Implementing a data lake for a manufacturing company

    We brought together big data in supply chain management with a data lake (DL) solution to reduce manual labor, improve reporting, advance performance, and increase competitiveness.

    Business context

    Our client is a manufacturer of electronic circuits with several plants in Europe and Asia. They needed to securely store any type of information from multiple sources and easily access it for business analysis. When the company’s executives came to Yalantis, the company was experiencing the following issues:

    Performance downtime

    Performance downtime

    While our client could easily resolve most causes of downtime, there were still unexpected idle periods in production with hidden root causes. It was difficult to define these root causes due to the limited amount of data available for analysis. Delays in dealing with downtime slowed production and decreased competitiveness.

    Scattered business records

    Scattered business records

    Each department in the client’s company had its own separate data management platform, and these systems didn’t have a proper integration. Thus, the client struggled to keep proper track of business performance across facilities.

    Semi-manual data management

    Semi-manual data management

    Employees had to manually collect and input certain types of business and production data. This process was time-consuming, error-prone, and labor-intensive.

    Lack of a unified security policy

    Lack of a unified security policy

    Employees’ workstations stored lots of business-specific records without any security and access management policies in place. Unauthorized users could easily compromise this information.

    Overview of our data lake solutions

    To efficiently tackle our client’s business issues, we built a data lake architecture to provide centralized cloud-based storage and enable supply chain data analytics. The DL can store and structure the data in all formats (structured, semi-structured, and unstructured) and from all internal and external sources. Authorized company employees can easily access this data for analysis.

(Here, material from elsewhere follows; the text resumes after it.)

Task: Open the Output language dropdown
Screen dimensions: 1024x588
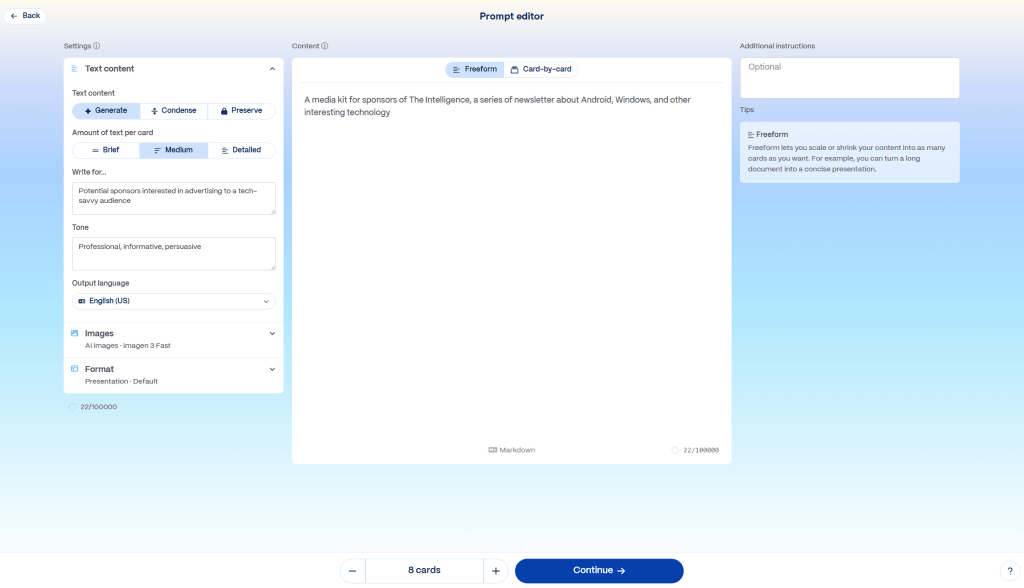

    The data lake we created stores data from

    • Third-party software

    • Excel spreadsheets

    • IoT sensors

    • Internal ERP and CRM systems

    Detailed descriptions of stored data

    • IoT data

      on humidity, temperature, and heat in production facilities

    • Production data

      including the number of products produced per day, number of errors and malfunctions, and downtime frequency

    • Business data

      including information about vendors, suppliers, and clients, invoices, documents from email attachments, items in stock, and information about supplier production capacity

    • Equipment logs

      including information on who used certain equipment in the facility and for how long as well as information on all equipment maintenance activities

    • External data

      such as employees’ timesheets, work schedules, payrolls from the third-party Hubstaff logistics software, and real-time data on material tracking and production planning from Katana (another piece of external software)

    Ways to use the data lake

    With a DL repository, our client’s business analysts can:

    Generate reports and analytics

    Generate reports and analytics in data analysis software to conduct efficient root-cause analysis of production downtimes. Based on performance reports, production technicians can improve product quality control. And with real-time analytics of production rate, material planners can always maintain a sufficient level of raw materials in the facilities.

    Adopt machine learning technology

    Adopt machine learning technology to compare the production rate with market demand and analyze how to adjust the company’s production to improve competitiveness. Machine learning also allows for predicting timely equipment maintenance to optimize the equipment lifecycle based on operational activity.

    Technical perspective

    To build a data lake solution, we used a wide range of AWS services. With their help, we ensured:

    Data movement and storage

    Our team set up a fully automated data flow from all sources in the company to a single source of truth to eliminate the need for manual data management.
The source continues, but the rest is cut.